La présidente-directrice générale du CISSSO, Josée Filion, lors d'un point de presse mercredi.

Service en obstétrique à Shawville: deux médecins vont quitter en décembre

Deux des cinq médecins de l’unité d’obstétrique à l’Hôpital de Shawville vont quitter de façon définitive à la fin du mois de décembre. Une situation qui pourrait entraîner davantage de bris de service au cours des prochains mois.

Le service en obstétrique à Shawville est déjà marqué par une pénurie de travailleurs, ce qui force plusieurs femmes enceintes du Pontiac à être redirigées vers un autre hôpital de la région pour accoucher.

Rappelons que cinq suspensions des services en obstétrique sont survenues en un mois plus tôt cet automne à l’hôpital de Shawville. Le niveau de précarité de la situation fait en sorte que l’absence d’un seul travailleur de l’unité peut entraîner un bris de service.

Malgré le départ de ces deux médecins, la couverture médicale en obstétrique à Shawville devrait être assurée jusqu’à la fin janvier. 

«Je ne pourrais pas donner les détails sur quelles sont les actions qui ont été mises en place pour couvrir l’ensemble du mois de janvier, mais ça vient démontrer qu’il y a des actions pour assurer la couverture médicale», détaille la présidente directrice générale du CISSSO, Josée Filion. 

Heures supplémentaires

Pour que le service fonctionne à pleine capacité, 12 infirmières et 5 médecins obstétriciens sont nécessaires. Par contre, la pénurie de main d’œuvre fait en sorte qu’en deux mois, cinq infirmières de l’unité ont cumulées plus de 600 heures supplémentaires. 

Depuis le début du mois, deux infirmières de l’Hôpital général juif de Montréal viennent tour à tour mettre la main à la pâte pour assurer la continuité de la couverture médicale à Shawville jusqu’à la fin novembre.

Pour remédier à la pénurie de main d’œuvre dans l’unité en obstétrique à Shawville, mais aussi dans le système de santé de la région, le CISSSO poursuit ses efforts de recrutement.

«On reçoit des appels, il y a des gens qui ont de l’intérêt à venir travailler chez nous.
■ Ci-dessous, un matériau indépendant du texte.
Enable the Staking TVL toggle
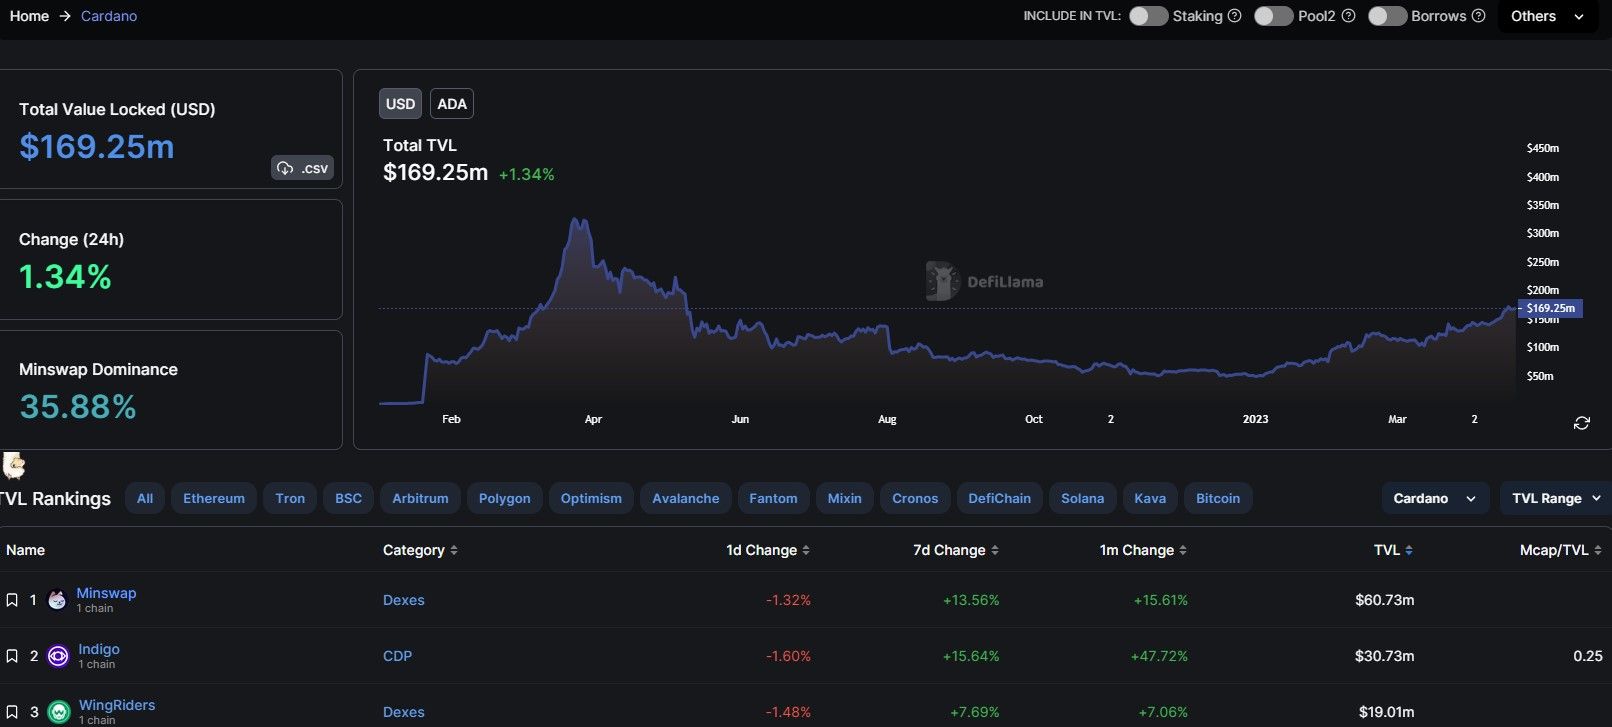Viewport: 1612px width, 727px height. pos(1148,16)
On est même allé en France pour faire du recrutement d’infirmières françaises. Notre priorité, c’est d’assigner ces travailleurs-là dans les milieux ruraux où le besoin est urgent. On a mis en place une équipe de deux personnes de la direction des ressources humaines qui est présente sur place pour faire du recrutement dans la région du Pontiac. On a aussi une présence dans les différents collèges pour s’assurer que les futurs finissants en soins infirmiers viennent travailler chez nous.»

D’autres bris en vue ?

En raison de ce manque de travailleurs en obstétrique, la fermeture de l’unité fait toujours «partie des options évaluées», surtout s’il y a des risques pour la sécurité des mamans et des bébés. 

«Si nous jugeons que le niveau de la présence médicale met à risque la sécurité, le bris de service demeure une option», ajoute Mme Filion, précisant qu’il serait «utopique» de pouvoir assurer une couverture à 100 % d’ici la prochaine année.

Même si Mme Filion s’est montrée rassurante, la situation pourrait demeurer inchangée pendant plusieurs mois encore. «Même si demain matin on engage six nouvelles candidates à l’exercice de la profession infirmière, on aura pas plus de main d’oeuvre maintenant. Il y a un délai au niveau de l’examen de l’Ordre des infirmières et ensuite la formation qui dure près de six mois.»

Mme Filion confirme d’ailleurs qu’un plan de travail a été établi avec l’équipe de la ministre de la Santé, Danielle McCann.